--- Given information ---

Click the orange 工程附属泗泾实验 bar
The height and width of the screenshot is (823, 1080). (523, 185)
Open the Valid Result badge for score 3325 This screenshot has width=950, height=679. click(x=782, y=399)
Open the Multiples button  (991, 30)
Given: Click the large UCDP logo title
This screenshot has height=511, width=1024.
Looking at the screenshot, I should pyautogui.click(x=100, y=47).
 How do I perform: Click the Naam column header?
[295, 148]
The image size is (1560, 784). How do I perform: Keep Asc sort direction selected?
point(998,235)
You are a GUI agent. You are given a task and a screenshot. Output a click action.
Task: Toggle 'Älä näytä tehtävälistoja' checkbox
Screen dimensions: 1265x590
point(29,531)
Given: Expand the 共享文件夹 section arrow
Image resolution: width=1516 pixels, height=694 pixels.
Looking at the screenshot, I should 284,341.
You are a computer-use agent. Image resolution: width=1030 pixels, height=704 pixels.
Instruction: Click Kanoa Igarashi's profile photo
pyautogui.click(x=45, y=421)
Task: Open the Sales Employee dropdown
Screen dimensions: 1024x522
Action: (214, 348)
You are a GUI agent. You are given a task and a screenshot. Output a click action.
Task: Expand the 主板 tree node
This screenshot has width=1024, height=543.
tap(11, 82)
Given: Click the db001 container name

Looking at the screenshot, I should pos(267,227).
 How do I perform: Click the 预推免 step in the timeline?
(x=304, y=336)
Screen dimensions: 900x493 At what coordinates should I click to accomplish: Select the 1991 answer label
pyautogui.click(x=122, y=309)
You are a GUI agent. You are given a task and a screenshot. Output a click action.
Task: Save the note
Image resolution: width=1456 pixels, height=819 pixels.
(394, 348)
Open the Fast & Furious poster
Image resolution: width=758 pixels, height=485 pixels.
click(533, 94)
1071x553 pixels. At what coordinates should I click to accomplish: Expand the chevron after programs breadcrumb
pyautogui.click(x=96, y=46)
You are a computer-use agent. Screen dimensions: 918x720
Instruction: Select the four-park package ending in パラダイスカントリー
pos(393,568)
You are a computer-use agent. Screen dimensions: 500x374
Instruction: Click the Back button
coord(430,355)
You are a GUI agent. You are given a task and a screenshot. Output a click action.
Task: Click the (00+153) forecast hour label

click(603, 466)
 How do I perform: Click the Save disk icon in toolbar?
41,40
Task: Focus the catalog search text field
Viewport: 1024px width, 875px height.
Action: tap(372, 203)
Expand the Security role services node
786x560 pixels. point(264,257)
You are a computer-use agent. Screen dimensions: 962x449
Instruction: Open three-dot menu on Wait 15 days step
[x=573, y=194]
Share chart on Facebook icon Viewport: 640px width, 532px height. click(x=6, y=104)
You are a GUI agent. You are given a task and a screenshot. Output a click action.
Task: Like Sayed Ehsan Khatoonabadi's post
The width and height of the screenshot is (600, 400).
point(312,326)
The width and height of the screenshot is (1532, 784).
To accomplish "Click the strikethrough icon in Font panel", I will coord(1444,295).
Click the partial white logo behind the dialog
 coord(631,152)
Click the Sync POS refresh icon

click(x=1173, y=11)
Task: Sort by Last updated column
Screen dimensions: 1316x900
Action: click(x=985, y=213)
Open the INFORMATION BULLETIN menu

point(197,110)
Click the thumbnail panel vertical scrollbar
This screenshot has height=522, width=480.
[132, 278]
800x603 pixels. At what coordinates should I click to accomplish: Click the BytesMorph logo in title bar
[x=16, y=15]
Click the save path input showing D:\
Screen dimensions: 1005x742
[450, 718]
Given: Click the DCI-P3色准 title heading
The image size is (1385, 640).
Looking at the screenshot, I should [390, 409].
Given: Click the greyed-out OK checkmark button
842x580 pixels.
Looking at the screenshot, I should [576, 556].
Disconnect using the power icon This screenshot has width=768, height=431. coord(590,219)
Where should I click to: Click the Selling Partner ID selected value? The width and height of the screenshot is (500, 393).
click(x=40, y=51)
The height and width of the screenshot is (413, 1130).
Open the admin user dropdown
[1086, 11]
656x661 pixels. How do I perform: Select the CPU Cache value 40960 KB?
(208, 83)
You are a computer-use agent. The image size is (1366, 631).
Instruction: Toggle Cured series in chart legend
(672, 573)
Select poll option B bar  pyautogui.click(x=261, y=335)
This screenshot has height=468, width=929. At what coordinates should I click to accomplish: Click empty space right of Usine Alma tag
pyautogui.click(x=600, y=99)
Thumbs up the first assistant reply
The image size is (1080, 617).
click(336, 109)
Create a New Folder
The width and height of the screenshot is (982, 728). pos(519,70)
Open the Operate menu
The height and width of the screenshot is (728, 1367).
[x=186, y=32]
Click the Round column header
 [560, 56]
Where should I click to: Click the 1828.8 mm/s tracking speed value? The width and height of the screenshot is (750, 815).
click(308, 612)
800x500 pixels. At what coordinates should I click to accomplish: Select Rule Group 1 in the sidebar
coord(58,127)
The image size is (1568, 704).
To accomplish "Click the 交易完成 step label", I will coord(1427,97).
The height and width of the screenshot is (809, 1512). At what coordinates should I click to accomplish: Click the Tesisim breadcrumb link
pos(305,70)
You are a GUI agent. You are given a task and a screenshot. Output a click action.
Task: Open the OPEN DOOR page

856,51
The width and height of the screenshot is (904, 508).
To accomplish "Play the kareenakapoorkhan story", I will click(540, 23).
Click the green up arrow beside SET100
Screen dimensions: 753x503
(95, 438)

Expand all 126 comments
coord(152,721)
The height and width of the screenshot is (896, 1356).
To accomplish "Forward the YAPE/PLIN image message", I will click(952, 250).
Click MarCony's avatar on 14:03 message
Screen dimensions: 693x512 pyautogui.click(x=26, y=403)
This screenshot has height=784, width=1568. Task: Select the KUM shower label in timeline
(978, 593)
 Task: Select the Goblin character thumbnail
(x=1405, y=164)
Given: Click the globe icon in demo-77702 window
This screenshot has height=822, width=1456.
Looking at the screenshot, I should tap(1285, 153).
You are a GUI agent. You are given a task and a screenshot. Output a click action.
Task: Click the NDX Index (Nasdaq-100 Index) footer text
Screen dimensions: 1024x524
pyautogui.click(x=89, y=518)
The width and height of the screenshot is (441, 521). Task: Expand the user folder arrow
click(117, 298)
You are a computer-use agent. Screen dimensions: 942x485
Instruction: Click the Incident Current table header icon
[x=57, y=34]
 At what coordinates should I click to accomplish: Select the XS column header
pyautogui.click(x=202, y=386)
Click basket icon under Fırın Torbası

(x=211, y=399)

---

Filter the preceding entries down to the lines with "panel".

To accomplish "Click the strikethrough icon in Font panel", I will coord(1444,295).
Click the thumbnail panel vertical scrollbar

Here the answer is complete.